***** SUPPLIED INFORMATION

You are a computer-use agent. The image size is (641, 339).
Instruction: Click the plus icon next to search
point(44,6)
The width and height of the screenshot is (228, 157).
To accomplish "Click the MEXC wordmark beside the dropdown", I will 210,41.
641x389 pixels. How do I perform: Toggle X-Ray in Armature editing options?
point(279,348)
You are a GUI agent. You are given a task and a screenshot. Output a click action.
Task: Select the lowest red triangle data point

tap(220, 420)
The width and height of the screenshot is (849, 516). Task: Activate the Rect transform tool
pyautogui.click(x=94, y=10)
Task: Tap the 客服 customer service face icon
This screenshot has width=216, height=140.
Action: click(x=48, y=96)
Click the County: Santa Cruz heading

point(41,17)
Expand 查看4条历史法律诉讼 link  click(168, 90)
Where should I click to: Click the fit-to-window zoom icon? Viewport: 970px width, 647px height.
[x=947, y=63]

**********
***** SUPPLIED INFORMATION

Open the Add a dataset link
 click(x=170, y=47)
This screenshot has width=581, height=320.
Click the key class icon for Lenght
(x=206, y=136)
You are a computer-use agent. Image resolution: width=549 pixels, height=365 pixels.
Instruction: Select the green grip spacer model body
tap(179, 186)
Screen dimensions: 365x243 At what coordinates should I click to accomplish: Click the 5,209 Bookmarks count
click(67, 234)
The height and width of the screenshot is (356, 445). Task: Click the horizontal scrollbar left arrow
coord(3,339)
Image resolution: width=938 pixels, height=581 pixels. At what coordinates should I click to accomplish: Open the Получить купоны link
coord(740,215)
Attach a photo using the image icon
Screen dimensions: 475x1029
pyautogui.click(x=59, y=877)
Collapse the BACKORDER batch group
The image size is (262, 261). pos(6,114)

**********

Filter the material for the word "agent" and copy each matching line.

*EXERCISE RESPONSE*
You are a computer-use agent. The image size is (641, 339).
You are a GUI agent. You are given a task and a screenshot. Output a click action.
You are a computer-use agent. Image resolution: width=549 pixels, height=365 pixels.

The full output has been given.